Exprify supports full serialization and deserialization of engine state, allowing you to save, restore, clone, or transfer an engine's context (variables, custom functions, and units) as a plain JSON-safe object. This is especially useful for persisting sessions across page reloads, sending engine state between client and server, storing user-defined configurations in a database, or duplicating an engine instance with all its current definitions intact.

Exporting State

The exportState() method captures the current state of the engine - including all defined variables, custom functions, and units - and returns it as a plain object that can be safely converted to JSON (e.g., via JSON.stringify).

const state = expr.exportState();
// {
//   variables: { x: 5, y: 10 },
//   functions: [
//     { name: 'double', params: ['n'], body: 'n * 2' }
//   ],
//   units: {
//     km: { base: 'm', factor: 1000 }
//   }
// }

What gets exported

Key Description
variables A key-value map of all currently defined variables and their values.
functions An array of custom function definitions, including their names, parameters, and bodies.
units A map of custom unit definitions, including their base units and conversion factors.

Because the returned object contains only plain values (numbers, strings, arrays, and nested objects), it can be stored in localStorage, written to a file, sent over a network request, or saved to a database without any additional transformation.

// Persist to localStorage
localStorage.setItem('exprifyState', JSON.stringify(expr.exportState()));

// Send to a server
fetch('/api/save-session', {
  method: 'POST',
  headers: { 'Content-Type': 'application/json' },
  body: JSON.stringify(expr.exportState())
});

Importing State

The importState(state) method takes a previously exported state object and applies it to an engine instance, restoring all variables, functions, and units exactly as they were when exported.
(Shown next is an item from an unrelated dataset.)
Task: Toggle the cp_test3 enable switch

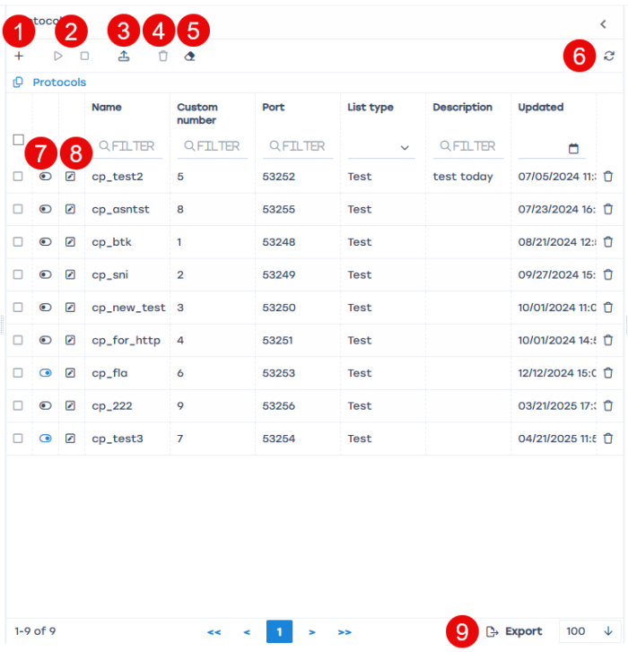Action: tap(46, 439)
const expr2 = new Exprify();
expr2.importState(state);

expr2.getVariable('x'); // 5
expr2.getVariable('y'); // 10
expr2.evaluate('double(4)'); // 8 (custom function restored)
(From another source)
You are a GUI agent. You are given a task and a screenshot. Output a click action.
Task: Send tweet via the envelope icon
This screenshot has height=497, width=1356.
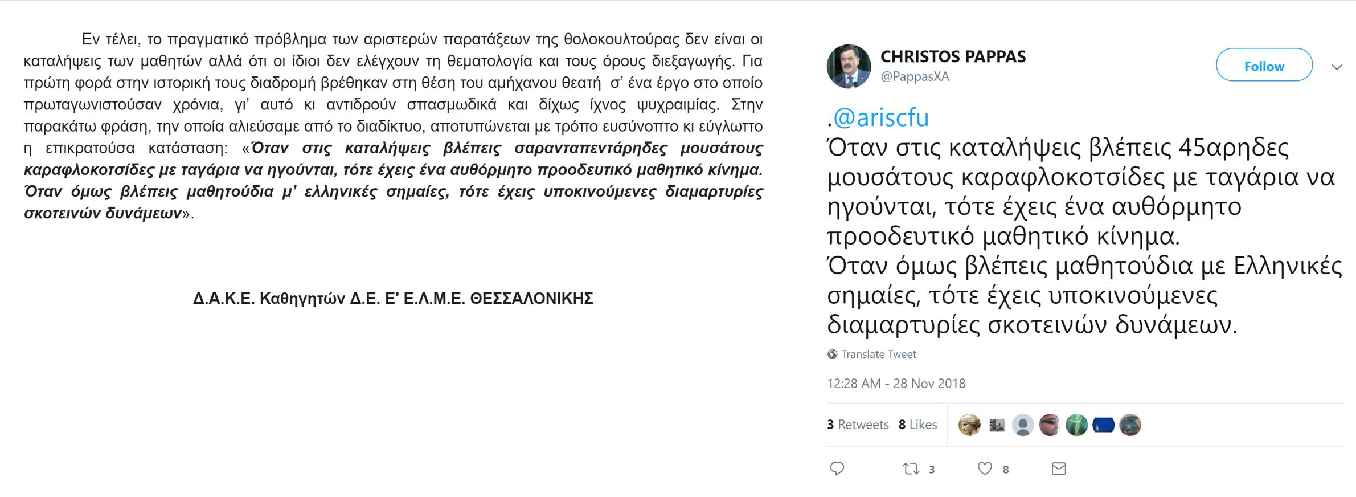click(1058, 469)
Loading state from storage

const savedState = JSON.parse(localStorage.getItem('exprifyState'));

const expr3 = new Exprify();
if (savedState) {
  expr3.importState(savedState);
}

Cloning an Engine

Since exportState() and importState() operate on plain objects, they can be used together to create an independent copy of an engine, including all of its custom definitions:

const original = new Exprify();
original.setVariable('x', 42);

const clone = new Exprify();
clone.importState(original.exportState());

clone.getVariable('x'); // 42

Changes made to clone after this point will not affect original, and vice versa - the two engines are fully decoupled once the state has been imported.

Notes

  • importState() typically merges or overwrites existing definitions on the target engine rather than requiring a fresh instance - check your version's behavior if you're importing into an engine that already has state.
  • The exported object is JSON-safe by design, so avoid manually adding non-serializable values (functions as native JS closures, Map/Set instances, etc.) if you plan to round-trip it through JSON.stringify / JSON.parse.
  • Custom function bodies are stored as source strings/expressions, not as compiled closures, so they remain portable across environments and survive serialization intact.